L’auteur commet en effet une hérésie majeure en créant
un personnage qui porte son nom, à la troisième personne et en le montrant
selon les codes du roman réaliste traditionnel. Car « Michel
Houellebecq » est bien un personnage, qui s’éloigne de son modèle en
raison des nécessités du roman (par exemple les relations avec les autres
personnages), tandis que l’autofiction exigerait qu’il soit un
« possible » de l’auteur (ou de l’homme), ce qui ne préoccupe pas
celui-ci, au contraire. Dès son apparition, « Michel Houellebecq »
apparaît comme une caricature, une représentation forcément faussée (autrement
dit une « carte » qui ne peut correspondre au « territoire »
de référence.) Il est crasseux, alcoolique, désordonné, misanthrope et râleur
mille fois plus qu’auteur. Il est dégoûtant, inhumain, capable seulement de
propos triviaux : « La vache elle-même, et sur ce point je
suis en accord avec mon ami Benoît Duteurtre, me paraît très surfaite. Mais le
porc est un animal admirable (…) » Ce n’est plus seulement de
l’autodérision, c’est de la destruction systématique.
Le « je », en somme, est dégueulasse,
sauf quand il se tourne vers des objets extérieurs (l’œuvre de Jed Martin, sur
laquelle il écrit), et c’est justement lorsque ce personnage – ou ce cliché –
évoque ses travaux qu’il fait preuve d’humilité et devient respectable : « pour se lancer dans l’écriture d’un
roman il faut attendre que tout cela devienne compact, irréfutable, il faut
attendre l’apparition d’un authentique noyau de nécessité. On ne décide jamais
soi-même de l’écriture d’un livre, avait-il ajouté ; un livre, selon lui,
c’était comme un bloc de béton qui se décide à prendre, et les possibilités
d’action de l’auteur se limitent au fait d’être là, et d’attendre, dans une
inaction angoissante, que le processus démarre de lui-même. » Cette
définition correspond aussi au personnage de Jed Martin : « être artiste, à ses yeux, c’était
avant tout être quelqu’un de soumis.
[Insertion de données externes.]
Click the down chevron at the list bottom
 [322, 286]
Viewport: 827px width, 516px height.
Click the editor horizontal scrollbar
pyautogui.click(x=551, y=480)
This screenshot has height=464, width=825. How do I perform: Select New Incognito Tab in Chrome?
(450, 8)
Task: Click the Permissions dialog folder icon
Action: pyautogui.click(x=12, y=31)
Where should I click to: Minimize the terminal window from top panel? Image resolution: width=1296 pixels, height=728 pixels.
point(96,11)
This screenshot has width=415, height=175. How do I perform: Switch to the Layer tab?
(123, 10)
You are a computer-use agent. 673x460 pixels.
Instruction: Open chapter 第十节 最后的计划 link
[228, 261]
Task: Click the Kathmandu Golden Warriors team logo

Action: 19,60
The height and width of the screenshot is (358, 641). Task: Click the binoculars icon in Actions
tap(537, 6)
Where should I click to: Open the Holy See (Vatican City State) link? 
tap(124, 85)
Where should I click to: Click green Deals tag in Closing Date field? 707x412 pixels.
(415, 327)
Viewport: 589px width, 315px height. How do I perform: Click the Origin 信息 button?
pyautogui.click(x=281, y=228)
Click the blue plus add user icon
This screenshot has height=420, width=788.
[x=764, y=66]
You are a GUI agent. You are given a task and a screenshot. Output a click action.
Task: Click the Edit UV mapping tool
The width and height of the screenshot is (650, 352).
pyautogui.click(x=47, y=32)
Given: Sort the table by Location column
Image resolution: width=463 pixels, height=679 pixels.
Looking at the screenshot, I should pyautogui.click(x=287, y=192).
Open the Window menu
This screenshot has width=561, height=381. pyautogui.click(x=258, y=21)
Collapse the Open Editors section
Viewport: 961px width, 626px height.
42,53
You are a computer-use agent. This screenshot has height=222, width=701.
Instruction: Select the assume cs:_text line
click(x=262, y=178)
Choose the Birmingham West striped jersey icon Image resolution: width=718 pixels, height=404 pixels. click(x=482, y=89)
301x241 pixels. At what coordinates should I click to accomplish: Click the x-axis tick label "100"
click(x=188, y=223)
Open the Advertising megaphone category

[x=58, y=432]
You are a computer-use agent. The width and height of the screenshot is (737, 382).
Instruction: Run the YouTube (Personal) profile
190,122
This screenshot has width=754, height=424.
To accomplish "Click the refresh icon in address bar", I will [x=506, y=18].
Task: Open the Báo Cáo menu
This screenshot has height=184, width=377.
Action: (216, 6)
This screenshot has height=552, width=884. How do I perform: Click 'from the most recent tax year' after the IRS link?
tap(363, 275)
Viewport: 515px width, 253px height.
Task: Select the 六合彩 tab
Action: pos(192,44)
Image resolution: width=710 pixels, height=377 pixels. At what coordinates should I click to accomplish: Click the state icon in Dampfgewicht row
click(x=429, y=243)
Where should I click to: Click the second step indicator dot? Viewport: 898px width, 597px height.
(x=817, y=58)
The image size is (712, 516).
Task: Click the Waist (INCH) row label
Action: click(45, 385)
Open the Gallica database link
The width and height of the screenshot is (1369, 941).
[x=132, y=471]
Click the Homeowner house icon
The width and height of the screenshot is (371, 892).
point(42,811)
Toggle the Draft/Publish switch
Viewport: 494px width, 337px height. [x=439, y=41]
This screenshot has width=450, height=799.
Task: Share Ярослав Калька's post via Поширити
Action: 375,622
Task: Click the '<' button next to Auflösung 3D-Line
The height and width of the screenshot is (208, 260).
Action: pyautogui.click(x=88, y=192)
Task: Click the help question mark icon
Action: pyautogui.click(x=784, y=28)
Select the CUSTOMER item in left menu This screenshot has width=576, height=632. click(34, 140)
Soumis à des messages mystérieux,
imprévisibles, qu’on devait faute de mieux et en l’absence de toute croyance
religieuse qualifier d’intuitions ; messages qui n’en commandaient pas
moins de manière impérieuse, catégorique, sans laisser la moindre possibilité de
s’y soustraire – sauf à perdre toute notion d’intégrité et tout respect de
soi-même. »
Nous sommes cependant loin de tout nihilisme,
grâce à la place majeure donnée au thème du travail, même si cette ouverture
est montrée comme difficile, voire fragile, et grâce à l’humour de Houellebecq.
Mais c’est souvent un humour de pince-sans-rire, au-delà du moralisme critique,
qui se moque d’illusions très contemporaines pour signifier une dynamique
sociale d’ensemble, comme par ces dernières pages où, après avoir été reclus
plusieurs décennies, l’artiste sort à nouveau dans son village, vers 2035, et
découvre que la France profonde est finalement la France qui a survécu, grâce
au tourisme et à l’opposé, si l’on veut, de tout repli nationaliste.
Il existe en effet un au-delà au minimalisme, et
ce n’est pas forcément celui du roman anglo-saxon, ni un retour à la forme du
roman classique. Moins désespéré que moraliste, Houellebecq s’inscrit en même
temps dans la lignée de Perec (de La Vie
mode d’emploi, surtout), en faisant un roman qui joue des formes et des
genres (policier, autofiction, grand récit ou écrits sur l’art) et qui utilise
la technique contemporaine de l’assemblage, voire du collage ; un puzzle
humain est d’ailleurs constitué par le corps même du personnage de
« Michel Houellebecq ».
Ce
faisant, il évite l’illusion qu’une œuvre totalisante serait possible :
tout reste multiple et ouvert, de même que l’œuvre du peintre est la
juxtaposition de tableaux qui donnent « une image, relationnelle et
dialectique, du fonctionnement de l’économie dans son ensemble. » Toute
matière nourrit : il s’ensuit une œuvre plurielle, plus libre et riche que
le texte minimaliste dont elle signale la suffisance.